Spontaneous intracranial hypotension (SIH) is also referred to as low CSF pressure headache or post-dural puncture headache. These clinical situations will produce symptoms that include postural headache, neck stiffness, nausea, and vomiting, photophobia, anorexia, vertigo, tinnitus, and diplopia. The headache tends to be localized to the occipital or frontal regions. Post-dural puncture headaches are mostly an iatrogenic complication from either lumbar puncture or neuraxial anesthesia. Patients with post-dural puncture headache can be treated with a epidural blood patch, though there have been reports of using dextran 40, hetastarch, fibrin glue, gelatin, or cryoprecipitate.
This case describes a young male with no significant medical history who developed spontaneous onset of bilateral frontal headache, neck pain, nausea, and vomiting for several weeks. He did not report any previous history of spinal or neuraxial procedures. On presentation to our institution, a computed tomography (CT) angiogram was normal and then a lumbar puncture was performed with a 20-gauge spinal needle showing increased red blood cell count.
The headache became postural in quality and worsened following the lumbar puncture. The patient was reevaluated in the emergency department 9 days later and his physical exam showed generalized hyperreflexia and downward Babinski reflex bilaterally. A CT head with contrast was ordered at this time and showed new bilateral fronto-parietal subdural hematomas. A CT angiogram showed cerebral edema and impending tonsillar herniation. No direct CSF pressures were obtained. Due to persistent symptoms, the patient was scheduled for an epidural blood patch, rare use of this treatment modality for this pathology.
After the risks and benefits were explained in detail including the possibility of a worse neurological outcome, informed consent was obtained.
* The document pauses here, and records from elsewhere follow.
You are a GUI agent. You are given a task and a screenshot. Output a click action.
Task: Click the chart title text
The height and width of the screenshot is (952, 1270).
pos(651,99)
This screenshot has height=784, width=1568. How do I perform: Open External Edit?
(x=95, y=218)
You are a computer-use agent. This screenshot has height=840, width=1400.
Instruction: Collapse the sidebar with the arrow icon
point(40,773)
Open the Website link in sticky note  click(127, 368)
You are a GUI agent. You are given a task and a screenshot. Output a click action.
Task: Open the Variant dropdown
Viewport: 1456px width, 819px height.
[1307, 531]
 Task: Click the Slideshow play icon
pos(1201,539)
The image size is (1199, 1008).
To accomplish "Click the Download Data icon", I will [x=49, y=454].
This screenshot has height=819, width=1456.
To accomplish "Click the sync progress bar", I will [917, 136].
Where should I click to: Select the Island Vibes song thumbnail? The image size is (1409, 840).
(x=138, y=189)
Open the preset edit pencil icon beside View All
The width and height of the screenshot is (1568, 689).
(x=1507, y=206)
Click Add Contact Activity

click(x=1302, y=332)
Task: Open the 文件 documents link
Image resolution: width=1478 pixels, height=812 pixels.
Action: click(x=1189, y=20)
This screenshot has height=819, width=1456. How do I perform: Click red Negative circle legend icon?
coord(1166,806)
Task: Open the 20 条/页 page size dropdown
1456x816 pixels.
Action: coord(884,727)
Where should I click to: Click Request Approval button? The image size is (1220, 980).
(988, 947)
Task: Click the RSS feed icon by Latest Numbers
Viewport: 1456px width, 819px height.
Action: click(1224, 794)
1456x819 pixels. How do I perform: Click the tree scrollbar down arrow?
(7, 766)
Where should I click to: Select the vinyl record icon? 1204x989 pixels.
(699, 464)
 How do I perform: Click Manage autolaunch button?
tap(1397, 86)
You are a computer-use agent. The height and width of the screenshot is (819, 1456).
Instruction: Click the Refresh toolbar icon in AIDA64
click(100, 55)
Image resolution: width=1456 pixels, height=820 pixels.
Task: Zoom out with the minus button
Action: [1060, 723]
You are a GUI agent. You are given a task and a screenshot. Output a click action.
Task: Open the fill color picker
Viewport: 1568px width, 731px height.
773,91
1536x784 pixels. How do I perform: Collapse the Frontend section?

The epidural blood patch was placed at the lumbar L4-L5 interspace using the standard fluoroscopic technique. Once the procedure was completed, the patient began to verbalize and reported nearly immediate resolution of the headache. A repeat MRI of the brain and cervical spine 4 days after the epidural blood patch showed alleviation of impending herniation.
SIH is thought to be caused by CSF leakage through small dural tears, reduced CSF production, or hyperabsorption of CSF. There is scientific data to support the dural tear theory. Individuals with certain medical conditions are more likely to have SIH; these include Marfan syndrome, Ehlers Danlos syndrome, neurofibromatosis, and disc disease. Management of a patient with SIH includes caffeine, bed rest, abdominal binder, steroids, continuous saline infusion, and epidural blood patch. Spontaneous resolution of this condition can take weeks to months.
There have been previous studies showing that epidural blood patches are effective for low-pressure CSF states. The mechanism of action behind the usefulness of a blood patch occurs from replacing CSF volume, occluding the area of the leak, and from delayed clot formation. Rettenmaier et al. reported successful treatment of a cervical CSF leak using a targeted technique. After reviewing the literature, the decision was made in our case to attempt a lumbar epidural blood patch with resolution of tonsillar herniation and improvement in symptoms.